Commissioner Gary Bettman announced the decision at an afternoon news conference in Las Vegas while insisting it’s no guarantee that the NHL will add a 31st or 32nd team.

Nevertheless it’s an important step toward expanding the league. Interested parties will have from July 6 until August 10 to apply.

“We will then go through a formal vetting process, and the board ultimately will determine whether or not there’s any interest in expanding,” Bettman said. “If the conclusion is there is interest from the league’s perspective, then there will be focus on what the terms would be and who the likely successful candidates might be.”

Deputy commissioner Bill Daly added that the 2017-18 season would be the earliest an expansion team would debut in the NHL.

Bill Foley’s Hockey Vision Las Vegas is at the forefront of expansion talk, and the city is the favourite to get a franchise.

The Las Vegas season-ticket drive received 13,200 deposits for seats at the brand new arena that’s set to open next spring, according to Daly. Those deposits are technically refundable if a team is not in place for 2016-17, but Daly said he didn’t think Foley’s group was concerned by that.

Seattle and Quebec City are other leading candidates for expansion, and Toronto is another possibility. Daly said other cities, such as Milwaukee, Portland and Kansas City have also expressed interest.

Quebecor and the NHL have a relationship through a French-language television-rights deal with TVA, and the Videotron Centre is set to open soon.

“We know in the province of Quebec, hockey is a religion. We are all, as individuals, hockey maniacs,” Quebecor president and CEO Pierre Dion said. “Quebec is an extraordinary market and we have a corporation, Quebecor, who has shown for three or four years its willingness to be a major player in sports, with TVA Sports, the Armada, the Remparts, manager of the (Videotron Centre) for the next 25 years. We have all the ingredients.”

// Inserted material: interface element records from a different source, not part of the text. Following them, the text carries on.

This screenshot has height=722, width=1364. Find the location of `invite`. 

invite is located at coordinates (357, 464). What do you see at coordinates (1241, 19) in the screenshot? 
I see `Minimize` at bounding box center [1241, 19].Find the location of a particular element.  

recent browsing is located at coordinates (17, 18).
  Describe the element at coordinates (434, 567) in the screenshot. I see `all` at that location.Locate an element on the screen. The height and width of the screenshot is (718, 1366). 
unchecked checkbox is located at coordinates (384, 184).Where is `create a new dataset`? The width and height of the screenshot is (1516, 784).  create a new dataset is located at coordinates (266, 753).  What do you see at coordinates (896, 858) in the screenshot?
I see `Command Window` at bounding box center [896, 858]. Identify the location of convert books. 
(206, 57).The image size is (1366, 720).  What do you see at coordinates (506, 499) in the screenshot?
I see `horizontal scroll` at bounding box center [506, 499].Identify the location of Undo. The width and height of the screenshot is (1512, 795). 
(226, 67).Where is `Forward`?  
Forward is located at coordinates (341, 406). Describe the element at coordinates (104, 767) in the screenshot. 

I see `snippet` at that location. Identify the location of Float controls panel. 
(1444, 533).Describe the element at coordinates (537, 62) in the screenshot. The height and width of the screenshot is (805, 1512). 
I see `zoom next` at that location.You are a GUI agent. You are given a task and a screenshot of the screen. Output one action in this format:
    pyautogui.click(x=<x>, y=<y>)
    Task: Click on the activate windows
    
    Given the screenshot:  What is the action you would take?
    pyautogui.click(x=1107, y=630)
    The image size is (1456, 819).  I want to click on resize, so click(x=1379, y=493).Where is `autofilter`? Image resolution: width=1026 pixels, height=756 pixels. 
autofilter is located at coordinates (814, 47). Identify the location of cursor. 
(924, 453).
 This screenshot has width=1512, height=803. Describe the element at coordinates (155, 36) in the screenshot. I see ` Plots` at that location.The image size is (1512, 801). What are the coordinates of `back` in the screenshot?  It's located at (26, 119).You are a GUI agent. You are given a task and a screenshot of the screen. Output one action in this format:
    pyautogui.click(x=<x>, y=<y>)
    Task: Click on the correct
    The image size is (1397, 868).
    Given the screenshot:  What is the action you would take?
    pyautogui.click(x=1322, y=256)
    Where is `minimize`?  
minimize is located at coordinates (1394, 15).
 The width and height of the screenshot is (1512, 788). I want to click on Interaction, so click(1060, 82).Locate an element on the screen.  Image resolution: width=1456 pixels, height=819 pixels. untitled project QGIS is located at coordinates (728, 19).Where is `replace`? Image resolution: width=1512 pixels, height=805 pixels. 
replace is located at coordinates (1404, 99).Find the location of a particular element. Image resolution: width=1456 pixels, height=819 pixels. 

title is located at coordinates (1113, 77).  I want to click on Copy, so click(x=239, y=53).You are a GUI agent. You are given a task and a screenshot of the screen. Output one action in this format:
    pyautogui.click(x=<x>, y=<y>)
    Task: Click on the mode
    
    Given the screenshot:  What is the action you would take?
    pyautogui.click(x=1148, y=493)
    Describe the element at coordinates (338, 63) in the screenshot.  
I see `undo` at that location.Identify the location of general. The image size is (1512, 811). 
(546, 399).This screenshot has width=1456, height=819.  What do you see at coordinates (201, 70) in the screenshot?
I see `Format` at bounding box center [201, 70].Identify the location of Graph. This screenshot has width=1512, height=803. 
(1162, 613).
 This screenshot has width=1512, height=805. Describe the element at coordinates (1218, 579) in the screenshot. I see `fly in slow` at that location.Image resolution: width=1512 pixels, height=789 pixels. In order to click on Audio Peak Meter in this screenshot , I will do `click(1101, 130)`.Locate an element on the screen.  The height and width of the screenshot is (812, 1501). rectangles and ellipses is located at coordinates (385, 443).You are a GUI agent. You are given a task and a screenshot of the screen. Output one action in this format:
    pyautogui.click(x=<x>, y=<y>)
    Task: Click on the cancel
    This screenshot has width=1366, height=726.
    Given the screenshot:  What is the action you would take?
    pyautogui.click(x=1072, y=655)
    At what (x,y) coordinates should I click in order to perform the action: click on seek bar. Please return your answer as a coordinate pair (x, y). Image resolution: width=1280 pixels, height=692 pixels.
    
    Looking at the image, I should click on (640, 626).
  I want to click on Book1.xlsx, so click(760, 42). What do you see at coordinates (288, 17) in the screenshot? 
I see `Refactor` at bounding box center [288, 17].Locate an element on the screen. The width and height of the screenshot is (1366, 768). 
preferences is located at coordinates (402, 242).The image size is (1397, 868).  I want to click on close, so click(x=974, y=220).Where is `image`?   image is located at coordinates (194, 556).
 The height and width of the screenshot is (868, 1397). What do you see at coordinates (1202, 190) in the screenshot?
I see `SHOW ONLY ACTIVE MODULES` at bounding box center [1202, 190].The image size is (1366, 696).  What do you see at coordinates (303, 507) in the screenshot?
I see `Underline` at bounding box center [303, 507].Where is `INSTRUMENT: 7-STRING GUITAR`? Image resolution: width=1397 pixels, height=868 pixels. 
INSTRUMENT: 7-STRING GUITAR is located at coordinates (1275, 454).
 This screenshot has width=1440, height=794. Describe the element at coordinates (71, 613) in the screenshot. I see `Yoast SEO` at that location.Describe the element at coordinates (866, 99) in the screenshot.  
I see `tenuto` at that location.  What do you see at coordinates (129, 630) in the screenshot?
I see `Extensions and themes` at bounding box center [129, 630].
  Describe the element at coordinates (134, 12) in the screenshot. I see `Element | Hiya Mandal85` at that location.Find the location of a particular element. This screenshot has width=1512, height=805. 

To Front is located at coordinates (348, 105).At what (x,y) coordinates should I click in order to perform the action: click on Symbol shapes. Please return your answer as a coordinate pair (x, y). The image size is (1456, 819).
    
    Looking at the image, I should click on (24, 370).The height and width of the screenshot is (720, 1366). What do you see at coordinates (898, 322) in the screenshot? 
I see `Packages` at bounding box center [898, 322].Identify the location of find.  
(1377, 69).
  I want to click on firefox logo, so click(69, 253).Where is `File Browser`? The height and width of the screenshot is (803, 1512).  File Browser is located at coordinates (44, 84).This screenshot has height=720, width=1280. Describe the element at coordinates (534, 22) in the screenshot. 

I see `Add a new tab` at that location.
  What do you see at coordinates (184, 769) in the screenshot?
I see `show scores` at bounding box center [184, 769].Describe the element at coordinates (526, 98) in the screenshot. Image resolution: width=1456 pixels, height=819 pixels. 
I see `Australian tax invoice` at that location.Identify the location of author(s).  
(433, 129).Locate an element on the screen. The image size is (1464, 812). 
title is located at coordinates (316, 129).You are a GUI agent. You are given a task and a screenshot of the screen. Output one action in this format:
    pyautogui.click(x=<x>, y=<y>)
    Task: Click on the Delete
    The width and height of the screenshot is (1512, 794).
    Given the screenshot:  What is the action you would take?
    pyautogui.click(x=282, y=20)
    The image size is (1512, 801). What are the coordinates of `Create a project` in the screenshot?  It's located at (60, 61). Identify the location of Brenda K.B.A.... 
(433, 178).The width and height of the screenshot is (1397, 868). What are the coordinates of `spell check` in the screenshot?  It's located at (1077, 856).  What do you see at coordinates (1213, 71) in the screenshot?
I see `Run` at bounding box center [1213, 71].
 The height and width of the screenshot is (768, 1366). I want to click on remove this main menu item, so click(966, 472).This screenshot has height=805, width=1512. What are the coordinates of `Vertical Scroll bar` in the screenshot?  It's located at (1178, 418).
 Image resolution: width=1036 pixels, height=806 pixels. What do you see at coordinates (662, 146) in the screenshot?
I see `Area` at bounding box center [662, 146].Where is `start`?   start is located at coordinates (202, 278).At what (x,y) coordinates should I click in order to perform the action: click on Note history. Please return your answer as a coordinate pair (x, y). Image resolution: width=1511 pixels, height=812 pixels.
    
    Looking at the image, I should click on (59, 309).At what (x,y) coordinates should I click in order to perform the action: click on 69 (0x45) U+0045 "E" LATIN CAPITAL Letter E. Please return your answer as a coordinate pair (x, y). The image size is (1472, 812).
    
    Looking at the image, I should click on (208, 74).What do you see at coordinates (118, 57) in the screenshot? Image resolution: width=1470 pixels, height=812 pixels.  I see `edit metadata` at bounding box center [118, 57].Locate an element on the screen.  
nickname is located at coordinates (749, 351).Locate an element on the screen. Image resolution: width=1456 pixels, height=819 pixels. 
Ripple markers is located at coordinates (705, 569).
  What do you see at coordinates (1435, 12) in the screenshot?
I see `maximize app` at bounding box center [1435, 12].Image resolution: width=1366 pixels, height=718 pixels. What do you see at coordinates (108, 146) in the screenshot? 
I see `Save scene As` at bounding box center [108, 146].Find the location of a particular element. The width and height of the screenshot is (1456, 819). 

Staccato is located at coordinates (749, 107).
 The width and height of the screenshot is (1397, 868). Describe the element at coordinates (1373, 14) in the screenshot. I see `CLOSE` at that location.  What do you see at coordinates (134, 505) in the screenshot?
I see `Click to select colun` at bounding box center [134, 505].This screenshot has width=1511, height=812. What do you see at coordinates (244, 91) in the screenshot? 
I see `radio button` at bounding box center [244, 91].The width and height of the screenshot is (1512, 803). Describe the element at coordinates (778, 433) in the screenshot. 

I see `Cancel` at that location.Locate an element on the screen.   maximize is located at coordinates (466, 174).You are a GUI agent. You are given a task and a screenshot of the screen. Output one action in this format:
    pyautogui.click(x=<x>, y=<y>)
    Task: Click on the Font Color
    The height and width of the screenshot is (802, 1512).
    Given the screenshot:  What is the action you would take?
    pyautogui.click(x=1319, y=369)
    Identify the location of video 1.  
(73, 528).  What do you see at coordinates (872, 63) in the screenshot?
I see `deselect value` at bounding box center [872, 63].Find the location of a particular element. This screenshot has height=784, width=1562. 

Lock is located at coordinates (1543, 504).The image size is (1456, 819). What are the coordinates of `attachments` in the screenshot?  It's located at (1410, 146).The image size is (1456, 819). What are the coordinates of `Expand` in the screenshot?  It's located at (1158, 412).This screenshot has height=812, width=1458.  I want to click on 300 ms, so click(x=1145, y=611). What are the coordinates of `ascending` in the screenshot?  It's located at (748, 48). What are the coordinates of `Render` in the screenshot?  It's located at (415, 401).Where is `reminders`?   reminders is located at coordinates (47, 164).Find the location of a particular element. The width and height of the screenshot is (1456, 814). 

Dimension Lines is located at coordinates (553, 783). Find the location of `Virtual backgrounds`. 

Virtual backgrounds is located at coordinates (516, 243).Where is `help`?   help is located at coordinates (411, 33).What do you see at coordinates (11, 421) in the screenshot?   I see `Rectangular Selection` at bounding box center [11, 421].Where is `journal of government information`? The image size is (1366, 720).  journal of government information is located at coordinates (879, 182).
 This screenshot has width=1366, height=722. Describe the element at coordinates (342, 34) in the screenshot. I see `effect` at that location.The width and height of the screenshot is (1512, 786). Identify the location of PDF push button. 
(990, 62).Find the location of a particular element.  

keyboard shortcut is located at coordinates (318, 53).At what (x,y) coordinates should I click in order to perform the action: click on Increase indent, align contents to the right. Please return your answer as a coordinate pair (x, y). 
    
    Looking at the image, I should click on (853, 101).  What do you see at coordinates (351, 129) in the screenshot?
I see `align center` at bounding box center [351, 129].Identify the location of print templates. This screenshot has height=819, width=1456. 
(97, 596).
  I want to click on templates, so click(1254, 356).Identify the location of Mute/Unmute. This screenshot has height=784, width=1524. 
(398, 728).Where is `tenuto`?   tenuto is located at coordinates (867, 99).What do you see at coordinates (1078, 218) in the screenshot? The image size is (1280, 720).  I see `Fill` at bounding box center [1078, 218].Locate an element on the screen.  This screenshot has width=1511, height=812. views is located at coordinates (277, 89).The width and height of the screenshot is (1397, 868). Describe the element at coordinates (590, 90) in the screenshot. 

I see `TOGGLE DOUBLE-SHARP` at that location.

Seattle’s lack of an arena is the biggest stumbling block to that city getting a team, and there’s less certainty on a potential ownership group.

“Perhaps the process will bring some certainty to the arena situation,” Bettman said. “Nobody has the arena act together yet in Seattle.”

Bettman said the expansion fee will be at least US$500 million. Any applicants must also pay a fee, some of which is refundable, Daly said.

The NHL has had 30 teams since its most recent expansion in 2000, when the Columbus Blue Jackets and Minnesota Wild joined. The expansion fee was $80 million for those teams, the Atlanta Thrashers and Nashville Predators and $50 million years earlier for the Ottawa Senators, San Jose Sharks, Anaheim Ducks and Florida Panthers.

“Franchise are more valuable than they’ve ever been,” Bettman said.

Currently the Eastern Conference has 16 teams while there are 14 in the West, something that could play a role in what cities the league might choose to expand to. But Bettman said geography and imbalance are not the sole factors.